Research Areas: Artificial Intelligence, Machine Learning, ECG Signal Processing, Physiological Computing, Stress Detection, Healthcare AI
Project Description:
Psychological and physiological stress can influence cardiovascular activity and produce measurable changes in electrocardiogram (ECG) signals. This project investigates how ECG-derived biomarkers can be used with machine learning to analyze and classify different levels of stress.
Students will preprocess ECG signals, detect R-peaks, calculate heart rate, and derive heart-rate-variability (HRV) features. Both time-domain and frequency-domain HRV measurements can be explored, along with morphological ECG characteristics where appropriate.
Machine-learning models such as Logistic Regression, Support Vector Machines, Random Forest, XGBoost, and neural networks will be evaluated for distinguishing relaxed and stressed physiological states. Students may also study personalized models, subject-independent validation, and explainable-AI techniques to determine which cardiovascular features contribute most strongly to stress predictions.

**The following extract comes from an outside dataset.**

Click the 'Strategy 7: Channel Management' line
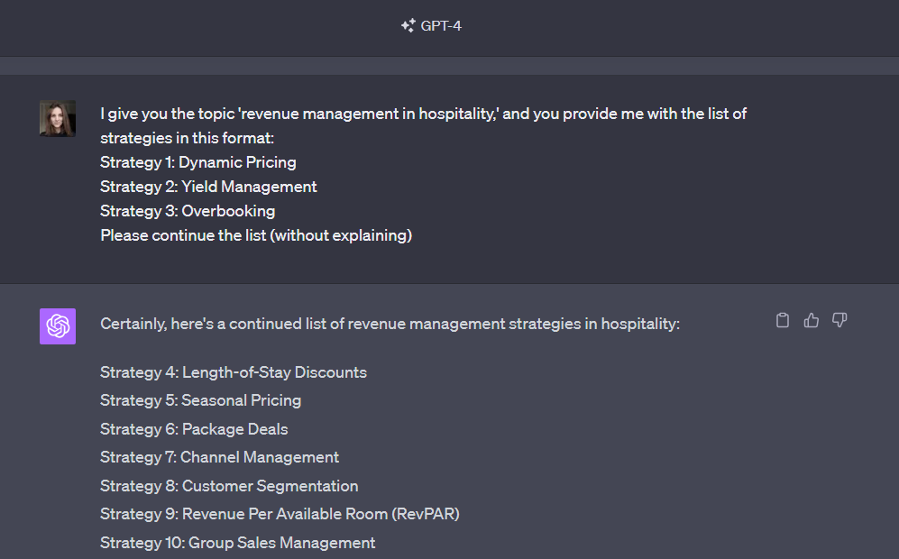click(220, 457)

Research Questions: How accurately can ECG and HRV features identify physiological stress? Which HRV features are most informative? Do personalized models perform differently from subject-independent models? Can machine-learning explanations reveal physiologically meaningful stress indicators?

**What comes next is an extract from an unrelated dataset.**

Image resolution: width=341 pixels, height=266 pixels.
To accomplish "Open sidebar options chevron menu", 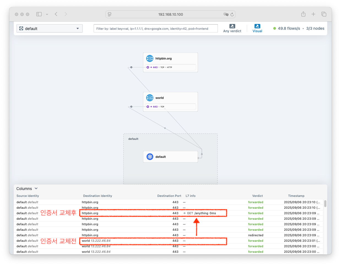I will (x=47, y=14).
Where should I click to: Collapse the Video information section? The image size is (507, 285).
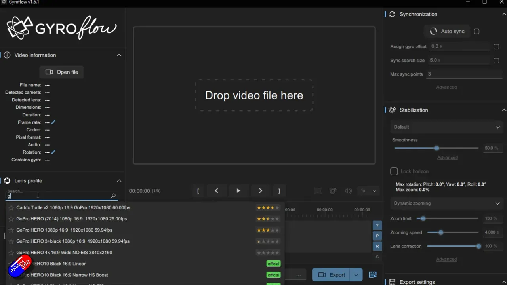coord(119,55)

Student Activities: ECG filtering, R-peak detection, HRV analysis, feature engineering, statistical analysis, machine-learning development, cross-validation, explainable AI, visualization, and research-paper preparation.
Technologies: Python, NeuroKit2, WFDB, NumPy, SciPy, Pandas, Scikit-learn, XGBoost, SHAP, Matplotlib, Jupyter/Google Colab.
Expected Outcomes: ECG/HRV signal-processing pipeline, stress-classification model, feature-importance analysis, student research presentation/poster, and potential conference publication.